A obsessão de se perdurar. Ela podia ser um argumento, se não o é, em favor da imortalidade do homem. Já não falo dos que “da lei da morte se vão libertando” por obras, feitos militares ou desportivos, e o mais assim, que é já um processo provado desde sempre. Falo por exemplos dos maníacos que dispuseram as coisas para serem congelados depois de mortos e serem ressuscitados depois de descoberto o remédio para a doença de que morriam. Falo dos que gravam o nome nas árvores, nos monumentos, no interior das retretes públicas, normalmente nomes jamais identificáveis mas que julgam agradável escrever para serem lidos mesmo por quem não os identifique. Falo de todos os processos dos mais altos aos mais ridículos, que todos são ridículos no silêncio e na escuridão da morte. Mas acontece que a tecnologia nos permite guardarmos espontaneamente uma massa enorme de registos dos que passaram. São não só os livros que foram registo desde há muito, mas guardam apenas o indefinível e a impessoalidade, para lá do que da pessoalidade neles se pode deduzir, mas ainda e sobretudo os registos mais modernos como filmes, discos, fitas gravadas, vídeos. Decerto seria interessante ouvirmos hoje a voz de Camões e sobretudo vê-lo da sua realidade de pessoa. Mas que será o montão desses registos daqui a cem, a quinhentos anos? A população mundial aumenta assustadoramente. Ela é já de quatro ou cinco biliões e admite-se que duplique até ao fim do século. Se não se escoam os excedentes para Marte ou outro planeta, vamos andar aos empurrões uns aos outros. Junte-se agora a excesso de material humano a montanha de registos de toda a espécie e o formigueiro aumenta extraordinariamente. Mas pior de tudo deve ser a confusão de vidas já mortas e todavia vivas a atropelar-nos ainda mais. Porque nunca mais se morrerá de todo. Ora, a morte, como todas as leis da vida, são para se cumprirem. E se o suicídio não for obrigatório após certo limite, que seja ao menos obrigatória a morte daqueles que já morreram. Nós só temos História de há poucos milénios. O resto é silêncio. E é porque é silêncio, que não fazemos ainda ideia do barulho que vai ser. E o destino do universo é o silêncio absoluto.»
Vergílio Ferreira, Conta-corrente, vol. IV, p.339
O que pensar, hoje, das palavras de Vergílio Ferreira? Qual o sentido deste texto na atual sociedade da informação?

**Detalhes do problema:** Extraia do texto sobre a obsessão de perdurar o trecho que começa em "Vergílio Ferreira, Conta-corrente, vol." e continua até "sociedade da informação?", copiando cada palavra sem alteração.

**Excertos de dados:**

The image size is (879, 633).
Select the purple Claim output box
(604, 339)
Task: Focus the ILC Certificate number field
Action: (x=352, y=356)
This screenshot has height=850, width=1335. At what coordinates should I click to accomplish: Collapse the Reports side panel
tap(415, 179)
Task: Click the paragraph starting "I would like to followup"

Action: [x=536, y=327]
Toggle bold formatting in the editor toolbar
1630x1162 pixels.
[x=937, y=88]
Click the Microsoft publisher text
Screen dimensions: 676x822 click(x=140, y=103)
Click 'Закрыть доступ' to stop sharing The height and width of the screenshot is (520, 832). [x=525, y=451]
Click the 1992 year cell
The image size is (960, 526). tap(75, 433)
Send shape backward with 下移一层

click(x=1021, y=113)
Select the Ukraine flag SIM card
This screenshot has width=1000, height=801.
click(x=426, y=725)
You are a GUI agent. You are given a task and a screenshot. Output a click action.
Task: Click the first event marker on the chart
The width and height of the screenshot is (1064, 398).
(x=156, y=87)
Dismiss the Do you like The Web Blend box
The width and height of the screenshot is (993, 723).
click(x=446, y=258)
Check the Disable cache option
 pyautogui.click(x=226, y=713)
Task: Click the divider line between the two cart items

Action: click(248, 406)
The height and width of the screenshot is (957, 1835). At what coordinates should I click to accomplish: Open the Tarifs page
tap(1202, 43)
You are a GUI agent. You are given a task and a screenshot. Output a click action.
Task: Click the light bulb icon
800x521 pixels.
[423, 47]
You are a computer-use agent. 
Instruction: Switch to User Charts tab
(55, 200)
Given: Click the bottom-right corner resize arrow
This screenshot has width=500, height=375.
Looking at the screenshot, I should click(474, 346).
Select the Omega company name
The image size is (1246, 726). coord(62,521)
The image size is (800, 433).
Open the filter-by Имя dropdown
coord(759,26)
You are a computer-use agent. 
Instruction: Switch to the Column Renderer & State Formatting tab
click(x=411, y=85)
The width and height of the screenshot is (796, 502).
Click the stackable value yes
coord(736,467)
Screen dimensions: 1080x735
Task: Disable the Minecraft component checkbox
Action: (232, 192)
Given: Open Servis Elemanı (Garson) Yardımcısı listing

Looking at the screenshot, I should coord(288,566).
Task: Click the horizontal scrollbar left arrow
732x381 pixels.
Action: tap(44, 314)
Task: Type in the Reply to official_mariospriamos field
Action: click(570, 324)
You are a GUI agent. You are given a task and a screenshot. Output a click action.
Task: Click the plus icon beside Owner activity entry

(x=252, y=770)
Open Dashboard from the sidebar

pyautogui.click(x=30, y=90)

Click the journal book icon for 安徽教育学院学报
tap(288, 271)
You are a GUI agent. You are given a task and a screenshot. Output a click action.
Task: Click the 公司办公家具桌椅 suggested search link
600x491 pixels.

**Resposta do exercício:**
Vergílio Ferreira, Conta-corrente, vol. IV, p.339
O que pensar, hoje, das palavras de Vergílio Ferreira? Qual o sentido deste texto na atual sociedade da informação?